À ce sujet, la femme s’indigne généralement, mais le malaise persiste : il semble qu’on ne sait comment aborder la question du consentement sans se heurter au mur des préoccupations de formation médicale. Quant à elle, Mona Chollet écrit dans son livre que le fait que la majorité des médecins soient des hommes est un élément important de la problématique. En effet, ce sont les hommes qui, historiquement, ont tenté d’objectiver la femme et qui l’ont violentée, entre autres, durant l’Inquisition. Prenons l’exemple suivant, «cet épisode vécu par une jeune femme lors d’une consultation chez son gynécologue :
«La dernière fois, pendant que j’allais demander un autre rendez-vous à la secrétaire, il est entré dans le bureau confrère et il s’est mis à lui décrire mes seins. Je les ai entendus rire. La secrétaire était pétrifiée, j’ai compris que ce n’était pas la première fois qu’elle entendait ça. Je n’y suis jamais retournée.» »

De notre point de vue, la fonction sociale de cette problématique sert évidemment les hommes et les médecins qui la perpétuent. En effet, alors que les médecins y gagnent des connaissances, les hommes, dans une mesure plus large, y gagnent la perpétuité de leur suprématie sur les femmes.

Comme en témoigne l’existence de l’article cité ci-haut, qui fut écrit en réponse à l’inaction sociale vis-à-vis du problème soulevé dans un article écrit 3 ans plus tôt, on peut déduire que l’intérêt public n’est pas énormément concerné par cette problématique pourtant grave. D’ailleurs, la réponse du président du Collège national des gynécologues et obstétriciens français illustre très bien l’ignorance et le désir d’y rester des gens concernés par la question.
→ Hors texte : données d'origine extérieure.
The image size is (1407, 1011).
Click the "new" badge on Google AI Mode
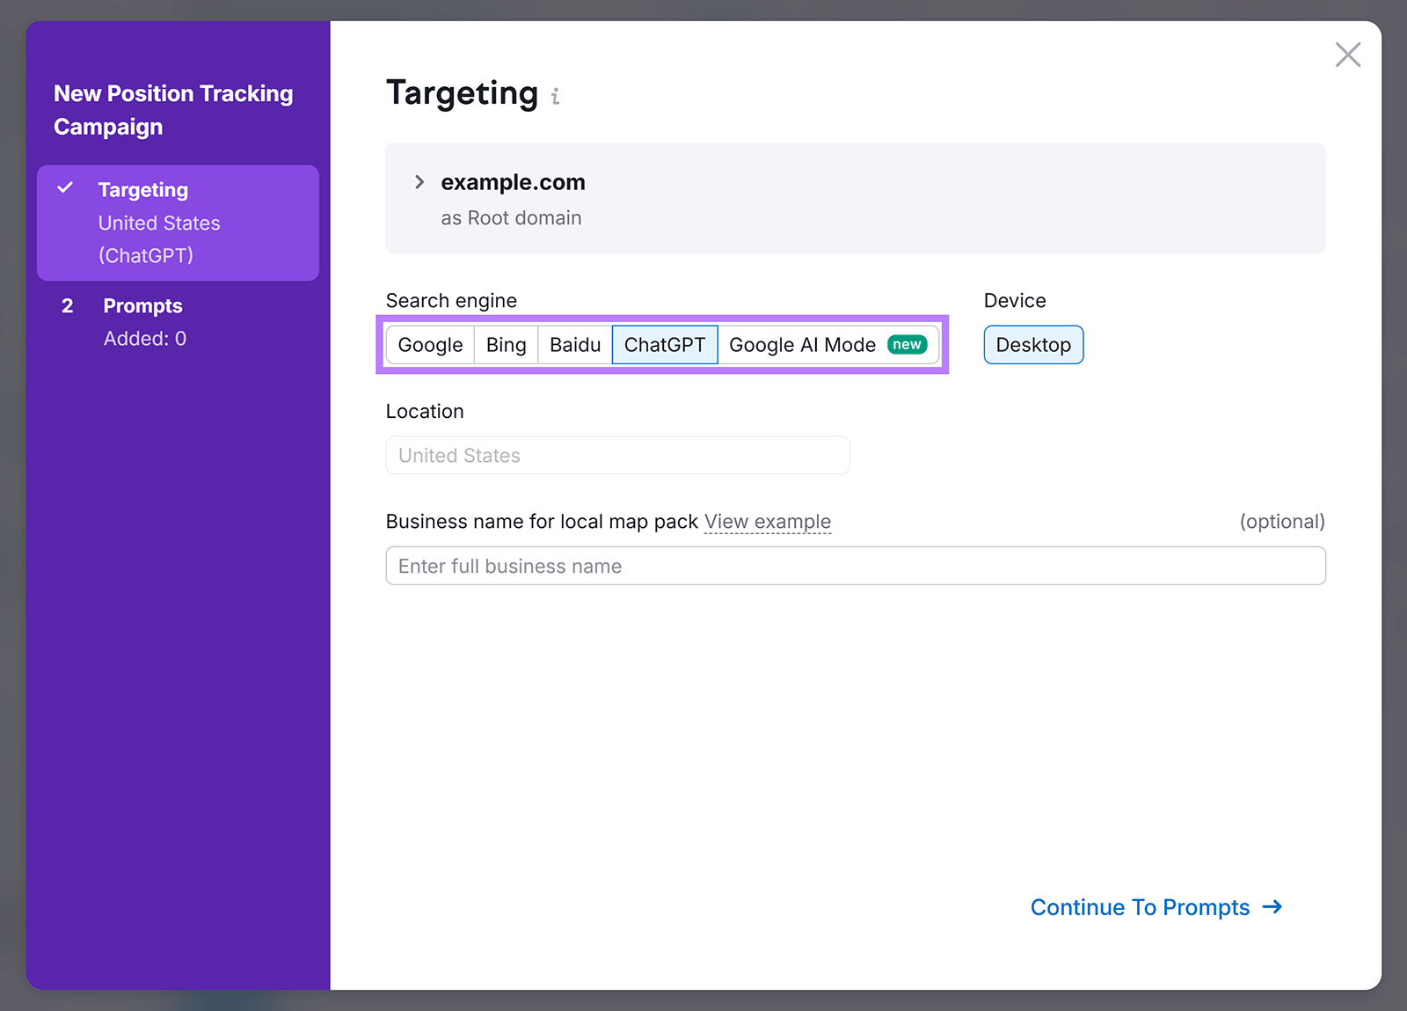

Devant tout ceci, nous espérons que des discussions soient amorcées entre les victimes de violence obstétrique et les institutions médicales nationales afin de trouver une solution bâtie autour du consentement, une notion apprise par les enfants dès leur plus jeune âge, mais au sein de laquelle on semble oublier le respect de l’intimité féminine. Autrement, nous souhaitons que les gens soient sensibilisés à la réalité de la violence obstétrique et au fait que celle-ci découle d’une attitude sociale archaïque. Après tout, cette problématique s’inscrit dans une problématique beaucoup plus large, celle de la culture du viol, et il serait pertinent d’établir le parallèle entre celles-ci pour ce qui est de leur contexte socio-historique commun, un contexte d’objectivation et de désir de suprématie.